_INSTRUCTION 1:_
For each statement (a), (b), and (c), say whether it agrees with the passage on God's blessing. Answer yes or no, and quote the words from the passage that decide it. (a) The parents first went to Zambia in 1946. (b) Dorothy died of malaria at two years old. (c) A missional church shows itself first and most importantly through its outreach programs.
_INSTRUCTION 2:_
Return everything in the passage on God's blessing from "Come, indwelling Spirit, with" down to "true way decreeing.".
_INSTRUCTION 3:_
List every setting that the passage on God's blessing names as a place where God may bless you in your Christian walk.

And God is here too.  As the hymn has it:
God is here among us; let us all adore him, and with awe appear before him.
God is here within us; soul, in silence fear him, humbly, fervently draw near him.
Now his own who have known God in worship lowly yield their spirits wholly.
 
Come, abide within me; let my soul, like Mary, be thine earthly sanctuary.
Come, indwelling Spirit, with transfigured splendor; love and honor will I render.
Where I go here below, let me bow before thee, know thee, and adore thee. 

Gladly we surrender earth's deceitful treasures, pride of life, and sinful pleasures.
Gladly, Lord, we offer thine to be forever, soul and life and each endeavor.
Thou alone shalt be known Lord of all our being, life’s true way decreeing. 
If you don’t come to church with that expectation, you need to! Come expecting to meet God and receive God’s blessing. That blessing may take shapes you don’t expect, as it did for Abram; but you can’t live without it!

Now when God blesses you in your Christian walk, whether in worship here, or in a care group, or in your own prayer time, or when you’re walking down Main Street, God expects that blessing to have an effect in the lives of people around you. You know, your friends are watching you. If God heals you of some deep hurt, they will see it. If you love God more than anything else in life, they will see it. If you talk a good story, but you don’t actually walk with God, they will see that too! 

Over time the blessing you receive in following God will leak over into your friends’ lives, and they too will want to follow God. When we say that we are a missional church, the first and most important way that is true is in what your friends see of God in you. If God blesses you, they will know, and they will seek God’s blessing too. 

God’s blessings also come to us outside the church. The events of our lives also become God’s blessing with which we bring blessing to others. I think of what happened to my own parents many years ago when they first went overseas. They went to Zambia in 1946 with a one-year old daughter, my older sister. In 1948 they had a second daughter, who my sister, Dorothy. When she was eight months old, Dorothy contracted malaria and died. This was devastating to my parents, as you would expect. The missionary family and the Zambian Christians gathered around them to comfort and strengthen them.

_ITEMS:_

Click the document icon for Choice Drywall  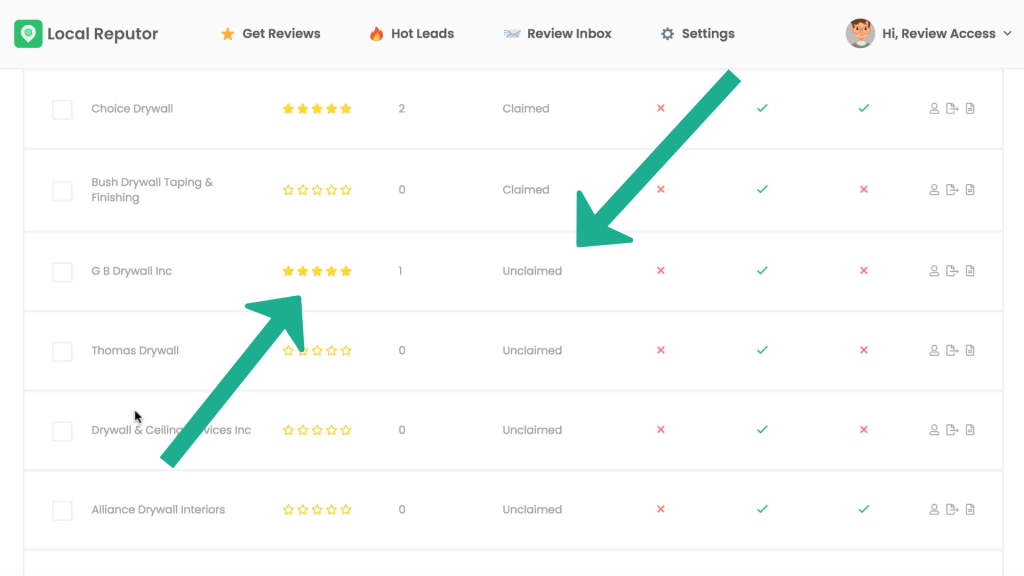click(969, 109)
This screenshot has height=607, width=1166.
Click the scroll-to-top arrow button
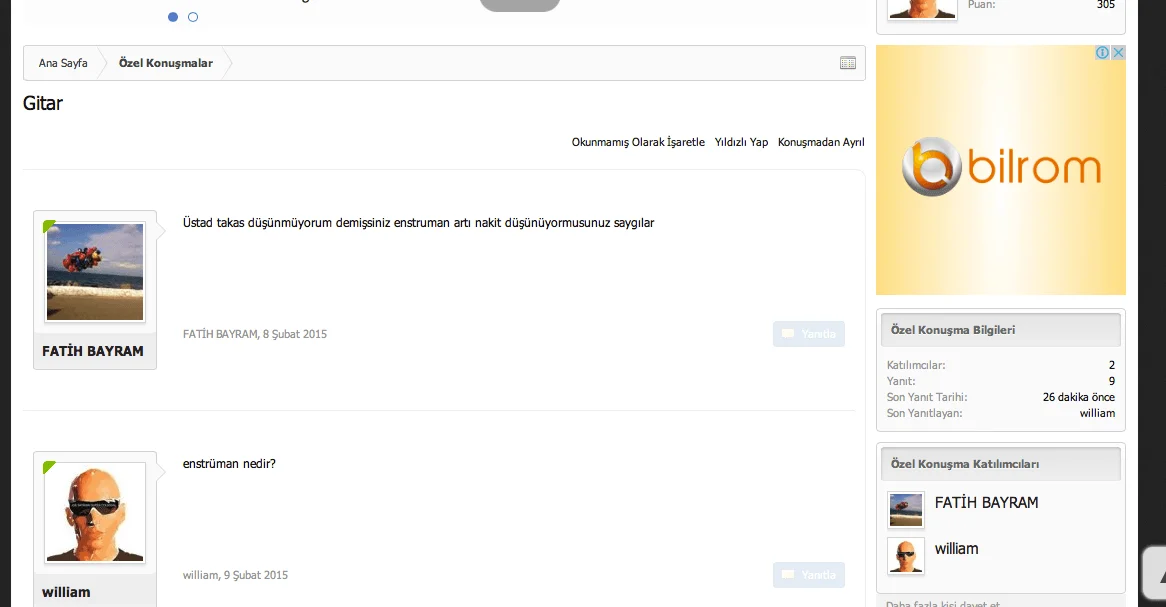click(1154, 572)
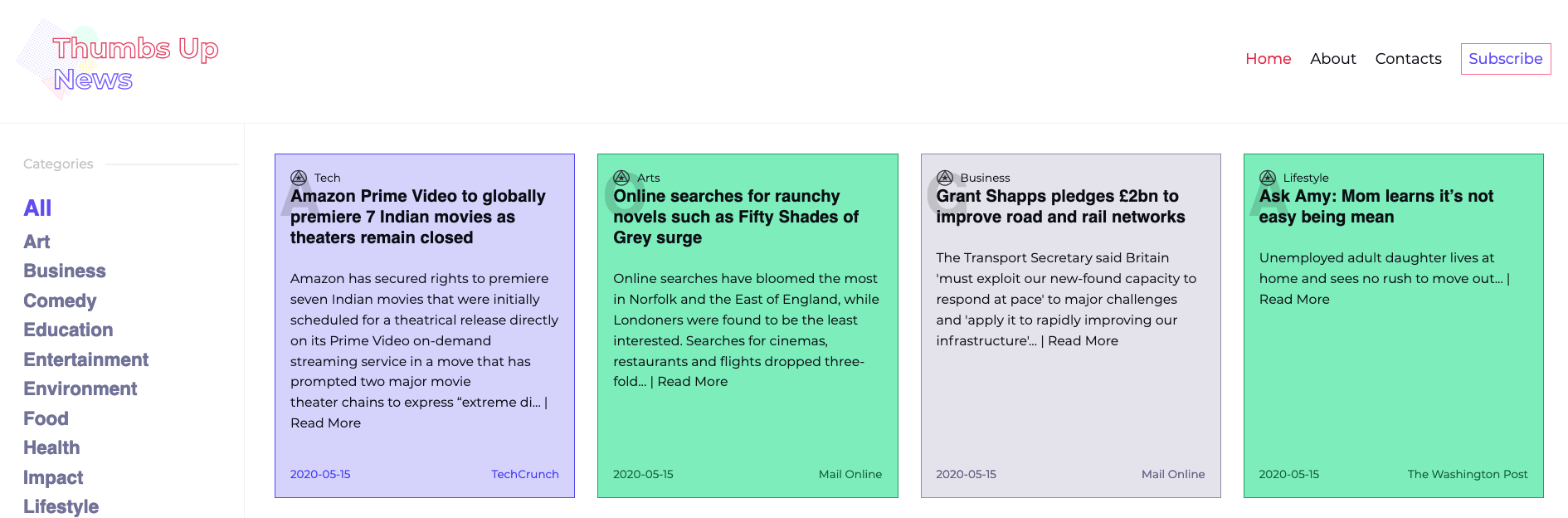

--

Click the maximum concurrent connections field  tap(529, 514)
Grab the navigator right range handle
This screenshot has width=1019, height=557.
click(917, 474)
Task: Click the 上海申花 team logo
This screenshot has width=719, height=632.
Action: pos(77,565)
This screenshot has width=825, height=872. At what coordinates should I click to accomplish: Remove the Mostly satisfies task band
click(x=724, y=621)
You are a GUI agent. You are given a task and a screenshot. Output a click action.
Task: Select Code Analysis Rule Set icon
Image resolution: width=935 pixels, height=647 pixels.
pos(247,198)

---

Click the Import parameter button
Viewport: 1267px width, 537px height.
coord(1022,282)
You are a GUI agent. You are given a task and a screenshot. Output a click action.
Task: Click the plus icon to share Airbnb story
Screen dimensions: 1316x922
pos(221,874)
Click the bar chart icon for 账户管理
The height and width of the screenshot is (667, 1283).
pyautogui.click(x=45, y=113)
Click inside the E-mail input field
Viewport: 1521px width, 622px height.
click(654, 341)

_EXPECTED OUTPUT 1:_
(a) Yes: "They went to Zambia in 1946 with a one-year old daughter, my older sister."
(b) No: "When she was eight months old, Dorothy contracted malaria and died."
(c) No: "the first and most important way that is true is in what your friends see of God in you."

_EXPECTED OUTPUT 2:_
Come, indwelling Spirit, with transfigured splendor; love and honor will I render.
Where I go here below, let me bow before thee, know thee, and adore thee. 

Gladly we surrender earth's deceitful treasures, pride of life, and sinful pleasures.
Gladly, Lord, we offer thine to be forever, soul and life and each endeavor.
Thou alone shalt be known Lord of all our being, life’s true way decreeing.

_EXPECTED OUTPUT 3:_
- In worship here
- In a care group
- In your own prayer time
- When you're walking down Main Street